I've drafted two versions of the new fig 6.14, comprising a new panel
showing the forcing used in the EMIC runs, plus the old fig 6.13e
panel showing the EMIC simulated NH temperatures. Keith has seen them already.

First you should know what I did, so that you (especially Fortunat)
can check that what I did was appropriate:

(1) For the volcanic forcing, I simply took the volcanic RF forcing
from Fortunat's file and applied the 30-year smoothing before plotting it.

(2) For the solar forcing there are 2 curves. For the first, I took
the Bard 0.25% column from Fortunat's RF file. For the second, I
took the Bard 0.08% column from Fortunat's RF file from 1001 to 1609,
and then appended the WLS RF forcing from 1610 to 1998. Then I
smoothed the combined record. NOTE that for the Bard0.25%, the line
is flat from 1961 onwards which probably isn't realistic, even though
that is what was used in the model runs.

(3) For the "all other forcings" there are 2 curves.
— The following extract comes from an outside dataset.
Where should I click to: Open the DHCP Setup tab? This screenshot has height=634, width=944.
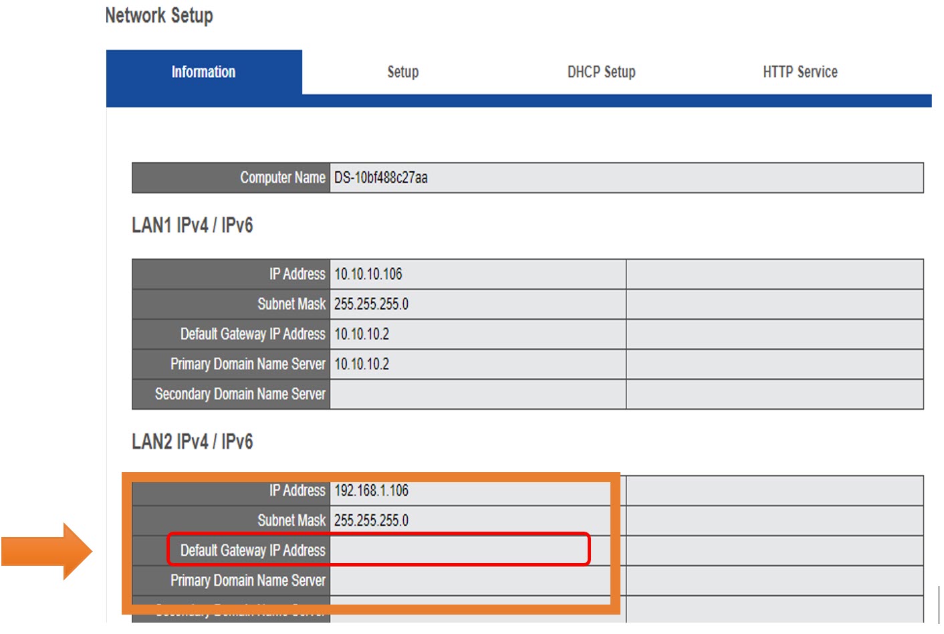[x=601, y=72]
For the first,
I took the CO2 concentrations provided by Fortunat, then used the
"standard" IPCC formula from the TAR (in fact the first of the three
options for CO2 in IPCC TAR Table 6.2) to convert this to a radiative
forcing. I then added this to the non-CO2 radiative forcings data
from Fortunat's file, to get the total radiative forcing. For the
second, I replaced all values after 1765 with the 1765 value (for the
natural forcings case). Then I smoothed the combined record (as in
fig 6.13c, I only applied a 10-year smoothing when plotting the "all
other forcings", because it is fairly smooth anyway and using a high
smoothing results in lower final values when there is a strong trend
at the end of a time series).

Now, some comments on the figures themselves (please print them and
refer to them when reading this):

(1) File 'chap6_f6.14_option1.pdf' is strongly preferred by Keith and


me. This shows the three forcing components separately, which helps
with understanding the individual causes of specific warming and
cooling periods. I have managed to reduce the size of this
considerably, compared to the equivalent panel in fig 6.13, because
with only a few series on it I could squeeze them together more and
also reduce the range of the vertical axes.

(2) Although we don't prefer it, I have also made


'chap6_f6.14_option2.pdf' which is even smaller by only showing the
sum of all the forcings in the top panel.

Which version do you prefer? Please let me know so I can make final
changes only to the preferred version.

Some more comments:


(1) Fig 6.14b was originally Fig 6.13e. When it was part of that
figure, the colour bar showing the shades of grey used to depict the
overlapping ranges of the published temperature reconstructions was
only on Fig 6.13d. Do you think I should now also add it to the EMIC
panel (6.14b), now that it is in a separate figure? It will be a bit
of a squeeze because of the legend that is already in 6.14b.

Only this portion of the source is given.